**REQUIRED WORK**
Please count the lines in the rows below that contain the string "pair" and reply with that number alone.

**RAW DATA**
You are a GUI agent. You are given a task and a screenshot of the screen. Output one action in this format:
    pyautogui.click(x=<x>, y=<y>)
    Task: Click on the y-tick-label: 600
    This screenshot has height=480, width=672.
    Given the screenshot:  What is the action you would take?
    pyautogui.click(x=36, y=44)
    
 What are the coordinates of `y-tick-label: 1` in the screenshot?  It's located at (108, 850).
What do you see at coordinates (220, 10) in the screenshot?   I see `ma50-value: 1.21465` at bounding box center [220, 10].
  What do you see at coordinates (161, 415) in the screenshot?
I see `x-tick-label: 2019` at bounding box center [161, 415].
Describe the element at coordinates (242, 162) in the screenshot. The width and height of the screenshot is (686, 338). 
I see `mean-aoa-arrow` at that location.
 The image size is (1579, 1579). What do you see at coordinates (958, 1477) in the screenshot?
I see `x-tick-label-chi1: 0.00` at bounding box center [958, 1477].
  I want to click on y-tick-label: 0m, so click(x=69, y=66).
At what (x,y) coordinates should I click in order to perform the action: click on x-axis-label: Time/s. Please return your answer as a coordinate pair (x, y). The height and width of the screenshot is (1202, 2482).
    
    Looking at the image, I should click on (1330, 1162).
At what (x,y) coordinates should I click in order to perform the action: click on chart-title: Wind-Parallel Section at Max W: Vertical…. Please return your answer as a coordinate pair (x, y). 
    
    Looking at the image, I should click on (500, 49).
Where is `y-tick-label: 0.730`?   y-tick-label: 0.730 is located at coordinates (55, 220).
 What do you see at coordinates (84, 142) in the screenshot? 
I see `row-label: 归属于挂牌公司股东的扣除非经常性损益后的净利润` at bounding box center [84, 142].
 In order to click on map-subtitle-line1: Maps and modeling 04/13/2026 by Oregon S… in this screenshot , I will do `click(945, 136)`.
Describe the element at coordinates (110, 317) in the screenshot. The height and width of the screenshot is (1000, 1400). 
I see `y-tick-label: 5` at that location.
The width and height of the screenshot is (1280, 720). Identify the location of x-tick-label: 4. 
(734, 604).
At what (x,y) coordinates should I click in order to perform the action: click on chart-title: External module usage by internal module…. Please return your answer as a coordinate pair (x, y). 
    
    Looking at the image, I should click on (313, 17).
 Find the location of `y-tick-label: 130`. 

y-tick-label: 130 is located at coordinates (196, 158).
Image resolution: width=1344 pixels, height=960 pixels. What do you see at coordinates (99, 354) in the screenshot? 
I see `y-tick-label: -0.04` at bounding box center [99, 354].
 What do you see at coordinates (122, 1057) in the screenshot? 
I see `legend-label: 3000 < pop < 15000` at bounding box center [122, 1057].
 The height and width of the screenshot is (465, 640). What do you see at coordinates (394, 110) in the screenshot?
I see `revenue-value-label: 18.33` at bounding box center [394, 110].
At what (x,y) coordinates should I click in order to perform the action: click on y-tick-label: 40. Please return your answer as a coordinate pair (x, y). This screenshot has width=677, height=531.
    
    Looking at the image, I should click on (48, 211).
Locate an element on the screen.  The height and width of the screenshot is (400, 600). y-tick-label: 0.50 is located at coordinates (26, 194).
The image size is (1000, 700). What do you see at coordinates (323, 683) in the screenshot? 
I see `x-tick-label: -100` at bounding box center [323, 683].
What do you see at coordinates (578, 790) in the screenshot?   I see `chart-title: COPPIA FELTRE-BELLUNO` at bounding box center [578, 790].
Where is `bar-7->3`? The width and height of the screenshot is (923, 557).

**OUTPUT FOR THIS EXERCISE**
4